Accogliere i segni della presenza di Dio anche nelle carceri

“Il bello di essere sacerdote in carcere è che vedi lavorare Dio in situazioni che diresti disperate”, perché “Dio parla al cuore degli uomini in qualunque posto, anche in carcere”. Parla Don Virgilio Balducchi, Ispettore Generale dei Cappellani Carcerari Italiani. Un servizio che muove anzitutto dall’ascolto e dall’accoglienza dei segni della presenza di Dio fra le sbarre. 

Ecclesia 12_01_2015
Don Virgilio

“Il bello di essere sacerdote in carcere è che vedi lavorare Dio in situazioni che diresti disperate”, perché “Dio parla al cuore degli uomini in qualunque posto, anche in carcere”. Così Don Virgilio Balducchi, Ispettore Generale dei Cappellani Carcerari Italiani, tratteggia la bellezza del suo lungo ministero accanto ai reclusi e alle loro famiglie. Un servizio che muove anzitutto dall’ascolto e dall’accoglienza dei segni della presenza di Dio fra le sbarre. Una presenza che porta luce e inattesa speranza in un abisso di dolore e disperazione. Siamo andati a trovarlo.

Don Virgilio, dall'inizio del 2012 lei è Ispettore Generale dei Cappellani delle Carceri. Qual è il ruolo che i sacerdoti sono chiamati a svolgere oggi negli istituti di pena?

########################################

Compito da svolgere: Nel testo sui cappellani delle carceri, quale incarico ricopre Don Virgilio Balducchi? I dati riportati di seguito costituiscono materiale a sé stante, distinto dal testo.

########################################

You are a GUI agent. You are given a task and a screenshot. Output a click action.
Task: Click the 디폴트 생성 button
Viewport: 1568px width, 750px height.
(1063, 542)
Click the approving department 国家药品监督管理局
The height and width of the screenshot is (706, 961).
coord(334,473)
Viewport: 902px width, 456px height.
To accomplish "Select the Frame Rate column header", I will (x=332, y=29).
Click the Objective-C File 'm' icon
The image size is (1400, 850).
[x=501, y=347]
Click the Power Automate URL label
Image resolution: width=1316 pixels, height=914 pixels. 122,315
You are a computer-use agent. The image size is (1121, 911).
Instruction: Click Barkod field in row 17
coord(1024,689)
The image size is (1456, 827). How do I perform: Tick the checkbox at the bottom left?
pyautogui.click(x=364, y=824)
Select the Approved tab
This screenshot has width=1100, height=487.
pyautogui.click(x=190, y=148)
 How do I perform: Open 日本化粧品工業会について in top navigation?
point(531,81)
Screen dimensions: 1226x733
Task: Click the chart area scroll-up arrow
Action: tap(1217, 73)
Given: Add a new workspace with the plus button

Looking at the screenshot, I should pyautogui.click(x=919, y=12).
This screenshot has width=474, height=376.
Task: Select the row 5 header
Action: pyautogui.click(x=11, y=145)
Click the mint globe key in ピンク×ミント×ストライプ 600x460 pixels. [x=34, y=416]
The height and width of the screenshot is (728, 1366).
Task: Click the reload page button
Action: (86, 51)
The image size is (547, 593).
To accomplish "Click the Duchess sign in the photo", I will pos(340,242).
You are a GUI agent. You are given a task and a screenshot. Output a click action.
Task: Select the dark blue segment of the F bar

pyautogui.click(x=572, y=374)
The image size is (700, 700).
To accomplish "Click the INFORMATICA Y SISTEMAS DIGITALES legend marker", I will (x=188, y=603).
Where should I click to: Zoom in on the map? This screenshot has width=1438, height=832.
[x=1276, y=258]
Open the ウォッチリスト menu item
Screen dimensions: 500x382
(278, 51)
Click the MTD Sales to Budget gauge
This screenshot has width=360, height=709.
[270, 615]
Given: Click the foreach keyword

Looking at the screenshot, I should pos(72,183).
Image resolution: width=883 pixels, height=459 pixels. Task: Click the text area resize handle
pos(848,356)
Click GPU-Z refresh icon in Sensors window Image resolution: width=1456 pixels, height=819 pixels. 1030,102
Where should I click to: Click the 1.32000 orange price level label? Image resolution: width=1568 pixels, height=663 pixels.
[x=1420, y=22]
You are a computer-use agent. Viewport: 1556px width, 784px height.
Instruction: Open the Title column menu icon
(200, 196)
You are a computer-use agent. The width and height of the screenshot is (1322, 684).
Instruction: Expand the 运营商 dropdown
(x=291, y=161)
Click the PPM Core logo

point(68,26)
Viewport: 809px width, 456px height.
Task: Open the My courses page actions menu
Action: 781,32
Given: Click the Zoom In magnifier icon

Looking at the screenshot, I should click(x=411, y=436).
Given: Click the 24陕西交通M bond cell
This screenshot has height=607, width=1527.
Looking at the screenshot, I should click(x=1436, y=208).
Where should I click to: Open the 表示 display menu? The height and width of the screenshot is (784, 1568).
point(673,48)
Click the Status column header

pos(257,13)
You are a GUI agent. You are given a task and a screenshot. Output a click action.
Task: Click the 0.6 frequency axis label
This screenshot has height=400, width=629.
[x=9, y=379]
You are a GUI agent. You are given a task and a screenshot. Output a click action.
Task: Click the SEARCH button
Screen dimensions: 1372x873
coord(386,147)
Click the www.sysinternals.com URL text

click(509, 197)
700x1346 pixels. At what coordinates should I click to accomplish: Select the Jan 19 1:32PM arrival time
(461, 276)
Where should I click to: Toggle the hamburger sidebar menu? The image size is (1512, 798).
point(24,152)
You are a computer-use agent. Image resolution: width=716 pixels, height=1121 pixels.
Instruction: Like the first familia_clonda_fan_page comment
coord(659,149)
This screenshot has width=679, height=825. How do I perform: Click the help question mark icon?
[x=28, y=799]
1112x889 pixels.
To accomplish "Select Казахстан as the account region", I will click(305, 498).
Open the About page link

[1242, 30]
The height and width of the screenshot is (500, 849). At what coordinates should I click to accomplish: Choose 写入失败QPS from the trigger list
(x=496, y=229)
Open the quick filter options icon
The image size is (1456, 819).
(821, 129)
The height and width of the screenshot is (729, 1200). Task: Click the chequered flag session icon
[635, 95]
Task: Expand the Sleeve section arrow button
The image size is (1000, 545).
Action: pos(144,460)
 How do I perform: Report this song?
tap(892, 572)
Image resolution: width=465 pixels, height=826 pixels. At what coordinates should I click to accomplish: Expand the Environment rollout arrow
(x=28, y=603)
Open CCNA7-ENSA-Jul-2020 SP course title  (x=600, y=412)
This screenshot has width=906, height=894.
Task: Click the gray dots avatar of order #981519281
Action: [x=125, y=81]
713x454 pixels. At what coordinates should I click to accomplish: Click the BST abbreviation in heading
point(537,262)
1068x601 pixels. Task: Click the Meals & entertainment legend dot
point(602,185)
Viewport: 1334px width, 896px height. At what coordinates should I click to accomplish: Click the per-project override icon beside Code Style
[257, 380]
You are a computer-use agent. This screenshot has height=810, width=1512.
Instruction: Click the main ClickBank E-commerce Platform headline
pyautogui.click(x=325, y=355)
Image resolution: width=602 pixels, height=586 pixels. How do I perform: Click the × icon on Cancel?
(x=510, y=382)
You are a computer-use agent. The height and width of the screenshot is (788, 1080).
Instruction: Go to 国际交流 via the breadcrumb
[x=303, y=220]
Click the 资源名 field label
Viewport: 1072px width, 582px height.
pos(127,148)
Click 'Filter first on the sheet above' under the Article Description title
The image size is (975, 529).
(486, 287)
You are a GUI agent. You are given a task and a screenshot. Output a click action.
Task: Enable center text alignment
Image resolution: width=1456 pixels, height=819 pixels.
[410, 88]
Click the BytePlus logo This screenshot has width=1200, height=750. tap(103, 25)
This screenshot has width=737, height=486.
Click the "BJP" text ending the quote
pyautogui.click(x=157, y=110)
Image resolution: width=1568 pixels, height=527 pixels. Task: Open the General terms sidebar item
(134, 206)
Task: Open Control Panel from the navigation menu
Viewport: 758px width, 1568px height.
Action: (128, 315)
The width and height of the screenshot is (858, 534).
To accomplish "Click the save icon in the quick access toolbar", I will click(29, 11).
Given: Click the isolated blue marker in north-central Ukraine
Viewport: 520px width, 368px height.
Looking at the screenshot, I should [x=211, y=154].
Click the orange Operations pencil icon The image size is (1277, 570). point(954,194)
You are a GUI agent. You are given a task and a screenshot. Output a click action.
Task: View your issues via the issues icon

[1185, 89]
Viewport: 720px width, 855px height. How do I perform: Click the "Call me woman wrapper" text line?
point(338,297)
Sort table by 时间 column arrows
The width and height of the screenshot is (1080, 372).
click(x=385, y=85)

########################################

Risultato corretto: È Ispettore Generale dei Cappellani Carcerari Italiani.